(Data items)
▬▬▬▬▬▬▬▬▬▬
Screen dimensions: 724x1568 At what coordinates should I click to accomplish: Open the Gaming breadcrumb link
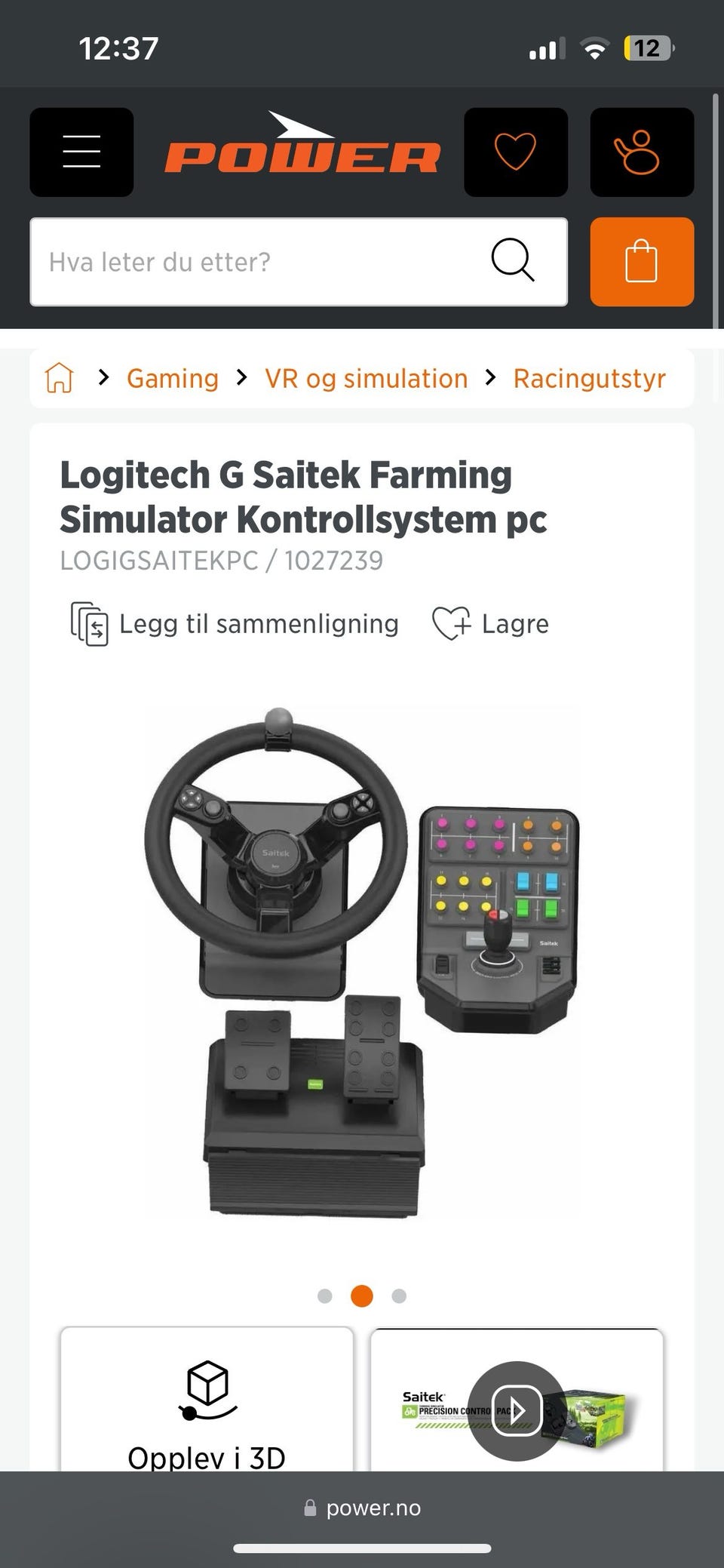[173, 378]
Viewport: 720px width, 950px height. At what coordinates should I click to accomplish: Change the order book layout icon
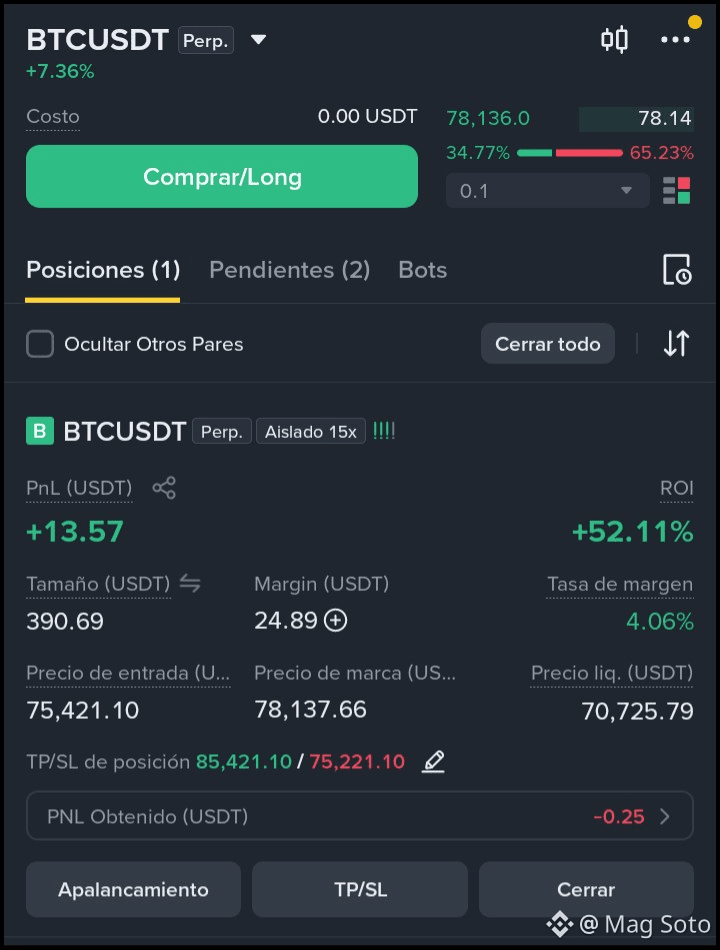click(676, 191)
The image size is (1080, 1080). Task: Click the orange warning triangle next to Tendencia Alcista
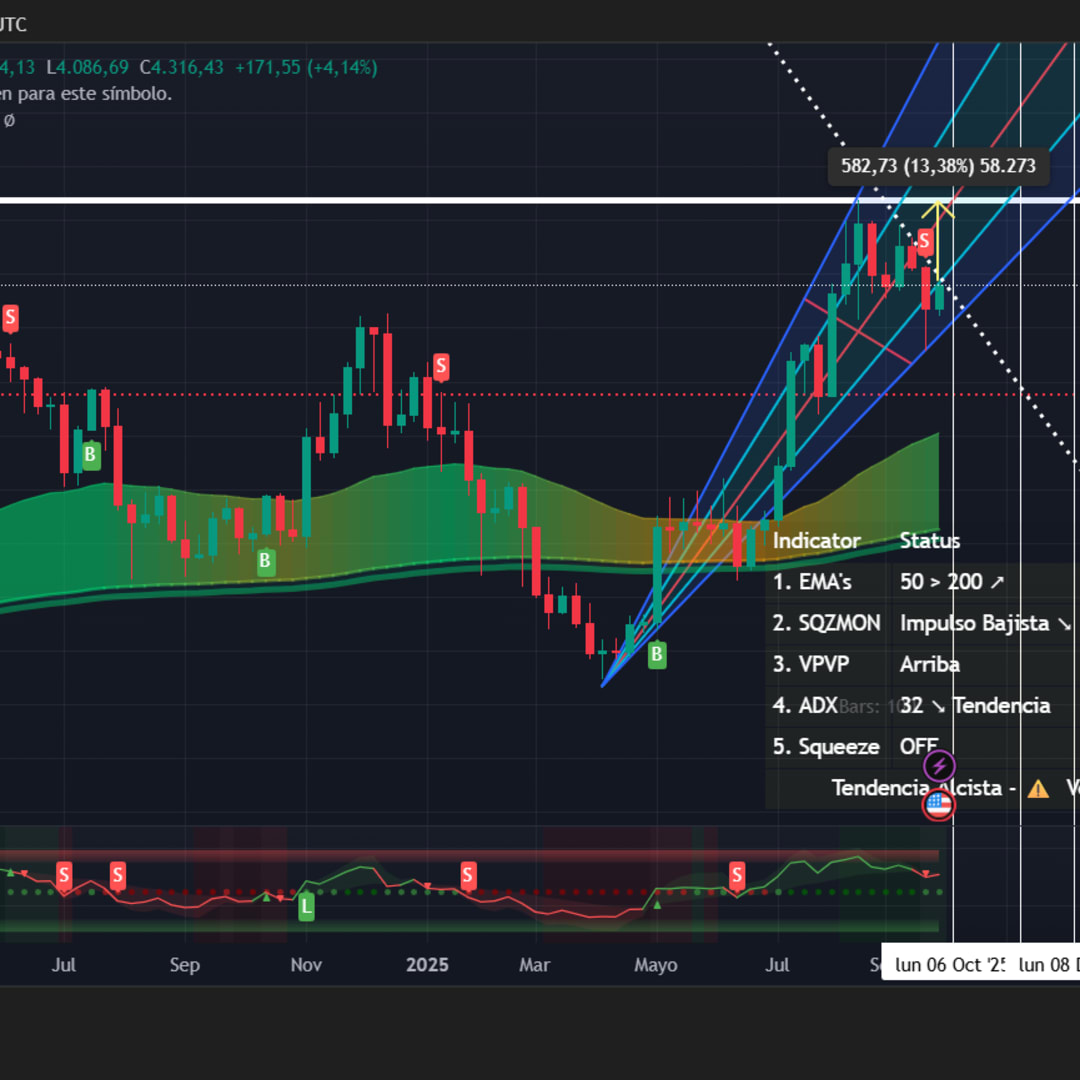pos(1038,788)
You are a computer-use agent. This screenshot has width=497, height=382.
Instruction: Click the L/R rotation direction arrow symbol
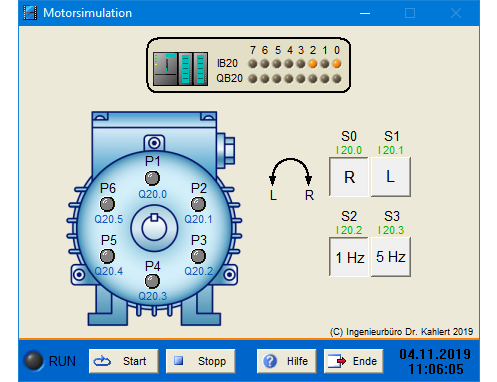pyautogui.click(x=291, y=179)
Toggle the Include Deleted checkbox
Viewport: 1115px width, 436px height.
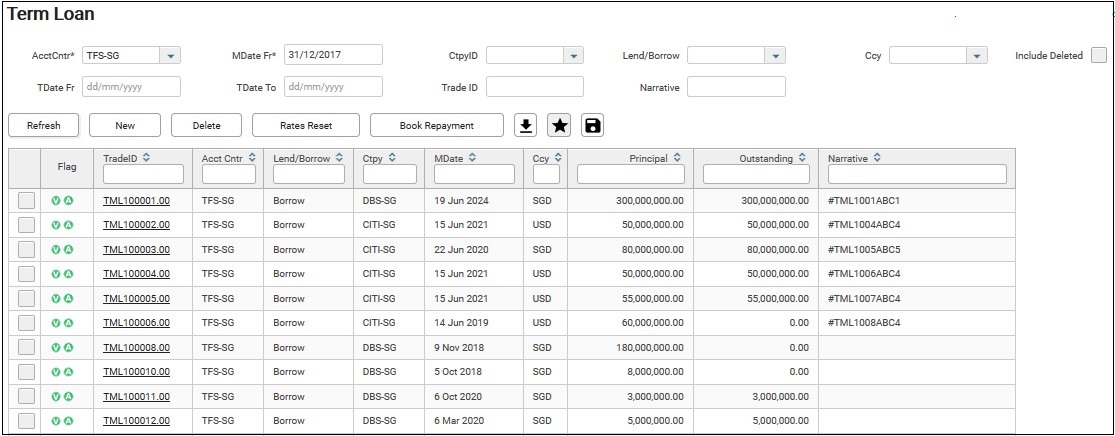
▬▬▬▬▬▬▬▬▬▬
# [How to complete this task]
Take each line from the records and copy it unchanged, leaving images out.

# [Output for this task]
Screen dimensions: 724x1568 At what coordinates should I click to accomplish: Open the Gaming breadcrumb link
[173, 378]
Viewport: 720px width, 950px height. At what coordinates should I click to accomplish: Change the order book layout icon
click(676, 191)
The image size is (1080, 1080). Task: Click the orange warning triangle next to Tendencia Alcista
pos(1038,788)
You are a computer-use agent. This screenshot has width=497, height=382.
Instruction: Click the L/R rotation direction arrow symbol
pyautogui.click(x=291, y=179)
Toggle the Include Deleted checkbox
Viewport: 1115px width, 436px height.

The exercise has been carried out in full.